--- Il tracciato umano e artistico di Nevia Rasa, in un intenso sovrapporsi di vicende, ansie, dolori o più serene, riflessive pause, non si allontana, pur attraverso l’imporsi, l’avvicendarsi di ricerche, da una dominata, innata “interiorità”.
Nelle rapide o più vigilare tappe di un percorso
insidiato, anche recentemente, da sconvolgenti realtà, Nevia, mantiene intatte, attraverso i valori di una propria intima simbologia, emozioni, speranze, e nell’ambito della propria “pittura”, sonorità di luci, contrati, accordi del colore. Superati gli impatti con un’accessibile “figuratività” c’era da pensare che i primi incontri dell’adolescenza, nell’albergo della famiglia a Falcade, abitualmente frequentato da Tono Zancanaro, Augusto Murer, Altedo Guizzaro e altri artisti tra qui Guttuso, Carraro, portassero, Nevia Rasa, a seguire le voci dell’allora imperante, esistenziale “realismo”.
Oltrepassata la fase non soltanto formativa di una puntuale, pungente ritrattistica, L’artista non si è lasciata avvolgere da espressività, da impulsi drammatici che non le erano propri.
L’introdursi, invece, per Lei, di più metafisiche sembianze, l’indagare convinto fra nuovo accentuazioni dell’, occulto, il seguire, con materici impasti, visioni d’accento surreale, lo studiare geometrie compositive, svolgere con proprietà di tecnica e successo, pronto linguaggio, tematiche d’aspetto “neocubista”. Un rapido incedere di moduli e stagioni, dove, forme figurali divenivano ricordi, per lasciar posto, poi, a strutture fuggenti, fantasiose, a inquiete cromatiche teorie, ben definite in un saggio critico di Aureliano Casali, come “percettivi stimoli mentali”
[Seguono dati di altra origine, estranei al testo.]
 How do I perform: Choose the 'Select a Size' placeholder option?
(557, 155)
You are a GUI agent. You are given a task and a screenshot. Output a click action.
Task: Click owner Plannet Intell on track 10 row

Ed ancora, per Nevia, l’ininterrotto svolgersi di eventi, la non semplice soluzione di lasciare i suoi monti per trovare queste, per trovare quiete, per ripercorrere affetti ed emozioni nella nuova casa-studio di Rovigo. Anche una luce che, dall’ambiente lagunare, sembra protrarsi, lambire la terra polesana, e, così accogliere voli, nuclei incandescenti, espandersi in liberi nuclei incandescenti, espandersi in liberi tumulti immaginari.
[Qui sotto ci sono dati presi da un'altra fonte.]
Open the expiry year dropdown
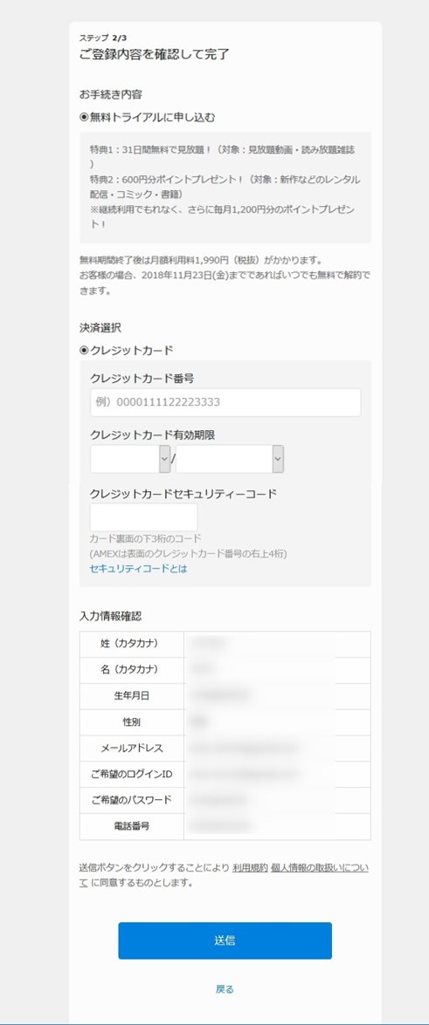Viewport: 429px width, 1025px height. pos(230,459)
Oltre di una nuova stagione di vita, di lavoro, che la pittrice, ora ripropone nell’apuntamento estivo della sua Falcade. Un intero “ciclo” pittorico che, dalle forme, dai moti d’impronta surreale, si porta nel clima di una personale, allusiva, vitale poetica.
Nuclei luminosi, ruotanti in un cosmo vibrante di grumi materici bianche e azzurri, simboliche impronte di rose che, in liberi spazi di ocre, teneri verdi, trasparenti diaframmi, indcidono auspicanti emblematiche presenze di amore e vita.